New York, May 24 (Petra) — Deputy Prime Minister and Minister of Foreign Affairs and Expatriates, Ayman Safadi, held Wednesday extensive talks with Secretary-General of the United Nations, Antonio Guterres, on efforts to reach a political solution to the Syrian crisis, and focused on the issue of refugees in light of the decline in international support for them and the need to move to create the necessary environment for their voluntary return to Syria.
Safadi and Guterres discussed the consequences of the decline in international support for Syrian refugees, and reducing their programs in the Kingdom by the relevant international organizations, which will increase the burden on Jordan that hosts about 1.3 million Syrian refugees, and takes all possible measures to provide them with a decent life.
Safadi urged the international community to continue shouldering its responsibilities towards the refugees, as host countries cannot bear this burden alone, which constitutes an international challenge.

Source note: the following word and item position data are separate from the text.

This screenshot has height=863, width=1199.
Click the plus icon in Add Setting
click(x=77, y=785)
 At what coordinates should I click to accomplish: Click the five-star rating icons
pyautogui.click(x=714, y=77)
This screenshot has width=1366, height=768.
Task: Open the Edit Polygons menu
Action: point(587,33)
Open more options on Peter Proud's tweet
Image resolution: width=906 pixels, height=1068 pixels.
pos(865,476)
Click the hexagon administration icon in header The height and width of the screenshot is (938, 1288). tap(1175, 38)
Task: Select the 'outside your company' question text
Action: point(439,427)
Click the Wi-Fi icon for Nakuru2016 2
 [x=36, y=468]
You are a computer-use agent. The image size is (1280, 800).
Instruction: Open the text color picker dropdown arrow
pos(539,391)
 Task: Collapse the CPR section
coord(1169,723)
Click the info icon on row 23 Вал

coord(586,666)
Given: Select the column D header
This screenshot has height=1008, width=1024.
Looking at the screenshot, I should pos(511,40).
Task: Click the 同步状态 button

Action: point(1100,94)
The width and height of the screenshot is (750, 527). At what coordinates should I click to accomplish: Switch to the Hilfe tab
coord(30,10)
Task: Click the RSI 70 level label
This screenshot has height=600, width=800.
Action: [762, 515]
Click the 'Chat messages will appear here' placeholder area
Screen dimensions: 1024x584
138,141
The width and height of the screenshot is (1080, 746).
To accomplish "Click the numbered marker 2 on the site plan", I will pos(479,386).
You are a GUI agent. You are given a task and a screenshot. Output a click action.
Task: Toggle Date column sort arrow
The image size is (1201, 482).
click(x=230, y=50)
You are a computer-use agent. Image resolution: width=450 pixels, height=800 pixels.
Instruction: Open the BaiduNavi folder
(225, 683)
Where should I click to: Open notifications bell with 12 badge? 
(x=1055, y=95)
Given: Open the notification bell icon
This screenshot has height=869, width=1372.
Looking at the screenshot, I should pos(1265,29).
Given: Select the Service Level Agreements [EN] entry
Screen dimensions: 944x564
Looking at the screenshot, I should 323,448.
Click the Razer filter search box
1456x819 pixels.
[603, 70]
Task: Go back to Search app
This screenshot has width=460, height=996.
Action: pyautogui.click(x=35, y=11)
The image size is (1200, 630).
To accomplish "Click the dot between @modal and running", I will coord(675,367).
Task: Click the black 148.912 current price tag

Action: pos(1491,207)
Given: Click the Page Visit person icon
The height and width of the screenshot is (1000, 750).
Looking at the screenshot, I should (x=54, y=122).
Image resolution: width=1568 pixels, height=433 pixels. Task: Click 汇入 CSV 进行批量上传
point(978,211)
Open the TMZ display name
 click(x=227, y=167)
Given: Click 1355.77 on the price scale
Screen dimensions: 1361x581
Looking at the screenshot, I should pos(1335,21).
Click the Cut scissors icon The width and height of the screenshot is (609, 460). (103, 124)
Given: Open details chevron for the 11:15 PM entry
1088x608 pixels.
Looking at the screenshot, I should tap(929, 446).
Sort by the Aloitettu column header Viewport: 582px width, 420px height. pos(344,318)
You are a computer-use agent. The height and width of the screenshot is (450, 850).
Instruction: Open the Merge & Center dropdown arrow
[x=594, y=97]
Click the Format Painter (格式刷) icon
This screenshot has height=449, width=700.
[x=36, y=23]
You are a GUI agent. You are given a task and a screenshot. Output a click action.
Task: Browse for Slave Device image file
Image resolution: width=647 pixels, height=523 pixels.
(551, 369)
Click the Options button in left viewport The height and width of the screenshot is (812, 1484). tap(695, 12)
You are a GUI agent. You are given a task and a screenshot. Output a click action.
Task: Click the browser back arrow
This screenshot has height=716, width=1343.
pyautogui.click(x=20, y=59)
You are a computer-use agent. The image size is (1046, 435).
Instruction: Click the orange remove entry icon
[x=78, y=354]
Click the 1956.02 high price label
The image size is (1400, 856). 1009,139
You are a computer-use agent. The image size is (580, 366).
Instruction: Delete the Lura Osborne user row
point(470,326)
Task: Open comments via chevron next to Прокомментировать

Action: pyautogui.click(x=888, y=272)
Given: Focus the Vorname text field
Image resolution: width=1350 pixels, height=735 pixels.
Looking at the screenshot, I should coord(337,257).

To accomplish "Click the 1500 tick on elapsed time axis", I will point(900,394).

Safadi said that meeting refugees’ needs is a collective responsibility of the international community and not the responsibility of the host countries alone.
He explained that Jordan has exceeded its absorptive capacities in hosting refugees, and efforts must be intensified to rehabilitate the infrastructure in Syria to facilitate their voluntary return, as their voluntary return to their country as soon as possible represents the only way to solve the crisis radically.
Safadi stressed the importance of the existing cooperation between Jordan and the United Nations in facing the burden of asylum and providing the requirements for a decent life for refugees, expressing appreciation for the international organization’s great role in helping Jordan to do so.
Safadi called for maintaining services to Syrian refugees in Jordan in full by the United Nations organizations, because Jordan cannot bear more burdens than it has borne for years, and the reduction of services will affect the right of refugees to receive the assistance they need to meet their life requirements.
About 10 per cent of the Syrian refugees reside in refugee camps, and about 155,000 Syrian students are enrolled in public schools, and the Kingdom provides them with full health services.